Plaintiff did not depart, and proceedings were commenced against him in the Immigration & Naturalization Department, which finally resulted in an Order as follows:

“Order
“It is ordered that the respondent be granted voluntary departure at *503iiis own expense in lieu of deportation within such period of time and under such conditions as the District Director shall direct.
“It Is Further Ordered that if the respondent fails to depart when and .as required, the privilege of voluntary departure shall be withdrawn without further notice or proceedings, and the respondent be deported from the United States in the manner provided by law on the charge contained in the Order to Show Cause.”

An appeal was taken and the Order was affirmed by the Board of Immigration Appeals on August 7, 1958. This suit followed.

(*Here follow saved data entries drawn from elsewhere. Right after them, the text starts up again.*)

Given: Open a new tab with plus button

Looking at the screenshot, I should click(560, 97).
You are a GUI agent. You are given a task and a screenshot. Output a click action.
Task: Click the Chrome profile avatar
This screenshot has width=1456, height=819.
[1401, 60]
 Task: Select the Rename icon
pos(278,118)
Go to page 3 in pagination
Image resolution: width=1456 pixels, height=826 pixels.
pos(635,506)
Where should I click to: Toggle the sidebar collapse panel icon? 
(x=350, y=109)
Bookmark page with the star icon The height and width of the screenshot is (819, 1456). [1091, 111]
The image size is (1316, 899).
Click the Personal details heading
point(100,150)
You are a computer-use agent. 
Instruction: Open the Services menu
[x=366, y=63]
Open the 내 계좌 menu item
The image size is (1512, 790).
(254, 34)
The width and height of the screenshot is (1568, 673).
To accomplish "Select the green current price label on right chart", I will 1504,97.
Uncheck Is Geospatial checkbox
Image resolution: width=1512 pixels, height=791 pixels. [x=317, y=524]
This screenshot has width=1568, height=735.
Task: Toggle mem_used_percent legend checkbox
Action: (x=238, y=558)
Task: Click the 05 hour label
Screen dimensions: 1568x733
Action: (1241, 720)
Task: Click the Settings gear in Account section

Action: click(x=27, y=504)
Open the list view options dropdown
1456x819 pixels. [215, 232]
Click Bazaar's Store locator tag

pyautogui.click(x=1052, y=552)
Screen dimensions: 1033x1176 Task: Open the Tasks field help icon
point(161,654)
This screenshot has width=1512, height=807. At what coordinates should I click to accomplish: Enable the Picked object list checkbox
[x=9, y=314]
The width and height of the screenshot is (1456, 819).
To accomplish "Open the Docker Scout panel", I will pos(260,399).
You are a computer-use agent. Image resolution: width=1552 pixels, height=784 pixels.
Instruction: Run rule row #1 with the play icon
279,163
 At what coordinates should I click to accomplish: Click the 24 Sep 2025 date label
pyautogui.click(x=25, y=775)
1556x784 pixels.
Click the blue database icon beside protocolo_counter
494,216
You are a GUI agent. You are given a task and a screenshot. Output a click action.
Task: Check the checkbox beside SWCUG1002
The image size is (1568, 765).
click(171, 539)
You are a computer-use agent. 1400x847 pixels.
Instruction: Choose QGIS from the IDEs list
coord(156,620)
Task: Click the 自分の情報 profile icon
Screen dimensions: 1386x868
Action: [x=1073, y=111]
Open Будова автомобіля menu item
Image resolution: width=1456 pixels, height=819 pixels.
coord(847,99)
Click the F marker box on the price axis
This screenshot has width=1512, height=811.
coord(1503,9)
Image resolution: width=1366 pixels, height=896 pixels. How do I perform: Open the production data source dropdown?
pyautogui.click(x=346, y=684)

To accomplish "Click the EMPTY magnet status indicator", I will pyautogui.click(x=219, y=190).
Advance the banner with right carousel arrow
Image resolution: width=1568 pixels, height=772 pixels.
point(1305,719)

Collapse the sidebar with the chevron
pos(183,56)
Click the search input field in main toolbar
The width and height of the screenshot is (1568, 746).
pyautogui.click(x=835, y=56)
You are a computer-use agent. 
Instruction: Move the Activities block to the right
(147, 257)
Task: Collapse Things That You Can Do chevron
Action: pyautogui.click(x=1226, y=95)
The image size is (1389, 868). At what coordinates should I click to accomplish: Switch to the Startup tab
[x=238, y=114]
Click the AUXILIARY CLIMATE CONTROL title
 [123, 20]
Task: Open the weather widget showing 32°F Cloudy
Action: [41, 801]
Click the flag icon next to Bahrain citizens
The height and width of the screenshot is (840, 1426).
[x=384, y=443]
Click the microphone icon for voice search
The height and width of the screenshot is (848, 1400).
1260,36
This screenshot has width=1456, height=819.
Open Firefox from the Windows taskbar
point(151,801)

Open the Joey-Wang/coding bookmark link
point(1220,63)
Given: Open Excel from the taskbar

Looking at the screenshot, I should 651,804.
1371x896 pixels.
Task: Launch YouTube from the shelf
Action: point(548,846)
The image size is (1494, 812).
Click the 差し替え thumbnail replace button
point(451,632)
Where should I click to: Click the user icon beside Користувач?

Plaintiff’s principal contention is that the proceedings were had under Section 241(a) (2) of the Immigration & Naturalization Act of 1952 — 8 U.S.C.A. § 1251(a) (2) — rather than Section 242(f) of the Immigration & Naturalization Act of 1952 — 8 U.S.C.A. § 1252(f)— which latter section permits the Attorney General to reinstate a previous order of deportation.

Plaintiff contends that it is mandatory that the proceedings be commenced under 8 U.S.C.A. § 1252(f), and that being so, the original proceedings of deportation may be attacked on the various grounds of illegality set forth in the Petition, which are not necessary to note at this point.

There is nothing to plaintiff’s point that the proceedings for his deportation must be had under 8 U.S.C.A. 1252(f). United States ex rel. Blankenstein v. Shaughnessy, D.C.S.D.N.Y.1953, 112 F.Supp. 607. And see De Souza v. Barber, 9 Cir., 263 F.2d 470, which holds that 8 U.S.C.A. § 1252(f) is a procedural section only.

Plaintiff was a non-immigrant alien under the terms of 8 U.S.C.A. § 1101(a) (15) (D). He was admitted under 8 U.S.C.A. § 1282(a) (2), and was properly deportable by the Attorney General by proceedings under either 8 U.S.C.A. § 1251(a) (2) or 8 U.S.C.A. § 1252(f), as the Attorney General in the exercise of his discretion may choose.

Petitioner cannot compel the Attorney General to exercise his discretion at the choice of the petitioner.

Counsel will prepare Findings of Fact and Conclusions of Law in accordance with this Memorandum.